**YOUR INSTRUCTIONS:**
Please repeat the entries word for word, beginning with the line that contains "How do I perform: Click the washroom" and continuing through the final line of the entries.

Data for locating words and elements
■ ■ ■ ■
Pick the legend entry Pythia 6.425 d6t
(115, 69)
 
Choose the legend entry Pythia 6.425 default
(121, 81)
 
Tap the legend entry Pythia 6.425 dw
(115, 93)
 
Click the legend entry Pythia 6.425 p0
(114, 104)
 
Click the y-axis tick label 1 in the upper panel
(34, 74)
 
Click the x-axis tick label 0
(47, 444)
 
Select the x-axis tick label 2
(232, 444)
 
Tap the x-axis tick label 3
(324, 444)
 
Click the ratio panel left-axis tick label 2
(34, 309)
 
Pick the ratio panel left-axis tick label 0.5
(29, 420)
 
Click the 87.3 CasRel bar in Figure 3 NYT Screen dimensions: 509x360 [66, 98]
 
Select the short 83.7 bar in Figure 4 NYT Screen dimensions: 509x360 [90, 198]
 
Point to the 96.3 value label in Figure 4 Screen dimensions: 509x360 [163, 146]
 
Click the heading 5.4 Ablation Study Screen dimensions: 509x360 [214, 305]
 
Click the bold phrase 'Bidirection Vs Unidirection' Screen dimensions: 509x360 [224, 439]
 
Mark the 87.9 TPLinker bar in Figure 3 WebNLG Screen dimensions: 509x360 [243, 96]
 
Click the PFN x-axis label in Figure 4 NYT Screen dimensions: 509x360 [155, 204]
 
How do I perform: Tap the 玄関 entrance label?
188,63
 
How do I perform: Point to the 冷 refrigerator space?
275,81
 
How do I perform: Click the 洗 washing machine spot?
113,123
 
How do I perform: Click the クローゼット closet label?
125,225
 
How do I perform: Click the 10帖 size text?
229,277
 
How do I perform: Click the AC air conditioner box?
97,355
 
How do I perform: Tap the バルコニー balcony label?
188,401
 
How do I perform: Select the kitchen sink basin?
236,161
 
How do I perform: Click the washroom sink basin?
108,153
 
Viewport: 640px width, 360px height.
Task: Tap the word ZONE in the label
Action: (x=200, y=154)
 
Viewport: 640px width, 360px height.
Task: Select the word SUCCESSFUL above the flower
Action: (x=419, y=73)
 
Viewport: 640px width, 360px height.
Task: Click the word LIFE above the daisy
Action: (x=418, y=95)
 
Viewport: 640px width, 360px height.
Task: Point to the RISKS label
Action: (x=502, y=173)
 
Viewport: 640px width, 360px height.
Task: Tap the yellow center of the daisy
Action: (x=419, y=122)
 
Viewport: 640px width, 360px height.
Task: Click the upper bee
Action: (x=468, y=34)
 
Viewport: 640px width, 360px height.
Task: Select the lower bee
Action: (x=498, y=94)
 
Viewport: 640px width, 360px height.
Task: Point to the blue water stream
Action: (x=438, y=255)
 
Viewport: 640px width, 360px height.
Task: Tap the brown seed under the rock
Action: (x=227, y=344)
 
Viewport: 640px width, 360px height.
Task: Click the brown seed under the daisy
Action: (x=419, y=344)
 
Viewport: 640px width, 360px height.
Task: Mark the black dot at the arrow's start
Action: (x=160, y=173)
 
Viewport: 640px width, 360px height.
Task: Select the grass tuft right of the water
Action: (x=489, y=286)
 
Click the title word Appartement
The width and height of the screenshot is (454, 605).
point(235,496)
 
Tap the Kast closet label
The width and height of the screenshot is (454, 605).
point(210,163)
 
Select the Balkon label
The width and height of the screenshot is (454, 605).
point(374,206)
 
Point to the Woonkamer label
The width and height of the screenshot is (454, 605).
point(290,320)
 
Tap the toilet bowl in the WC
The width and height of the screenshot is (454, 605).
■ ■ ■ ■
**FINAL ANSWER:**
How do I perform: Click the washroom sink basin?
108,153
 
Viewport: 640px width, 360px height.
Task: Tap the word ZONE in the label
Action: (x=200, y=154)
 
Viewport: 640px width, 360px height.
Task: Select the word SUCCESSFUL above the flower
Action: (x=419, y=73)
 
Viewport: 640px width, 360px height.
Task: Click the word LIFE above the daisy
Action: (x=418, y=95)
 
Viewport: 640px width, 360px height.
Task: Point to the RISKS label
Action: (x=502, y=173)
 
Viewport: 640px width, 360px height.
Task: Tap the yellow center of the daisy
Action: (x=419, y=122)
 
Viewport: 640px width, 360px height.
Task: Click the upper bee
Action: (x=468, y=34)
 
Viewport: 640px width, 360px height.
Task: Select the lower bee
Action: (x=498, y=94)
 
Viewport: 640px width, 360px height.
Task: Point to the blue water stream
Action: (x=438, y=255)
 
Viewport: 640px width, 360px height.
Task: Tap the brown seed under the rock
Action: (x=227, y=344)
 
Viewport: 640px width, 360px height.
Task: Click the brown seed under the daisy
Action: (x=419, y=344)
 
Viewport: 640px width, 360px height.
Task: Mark the black dot at the arrow's start
Action: (x=160, y=173)
 
Viewport: 640px width, 360px height.
Task: Select the grass tuft right of the water
Action: (x=489, y=286)
 
Click the title word Appartement
The width and height of the screenshot is (454, 605).
point(235,496)
 
Tap the Kast closet label
The width and height of the screenshot is (454, 605).
point(210,163)
 
Select the Balkon label
The width and height of the screenshot is (454, 605).
point(374,206)
 
Point to the Woonkamer label
The width and height of the screenshot is (454, 605).
point(290,320)
 
Tap the toilet bowl in the WC
The width and height of the screenshot is (454, 605).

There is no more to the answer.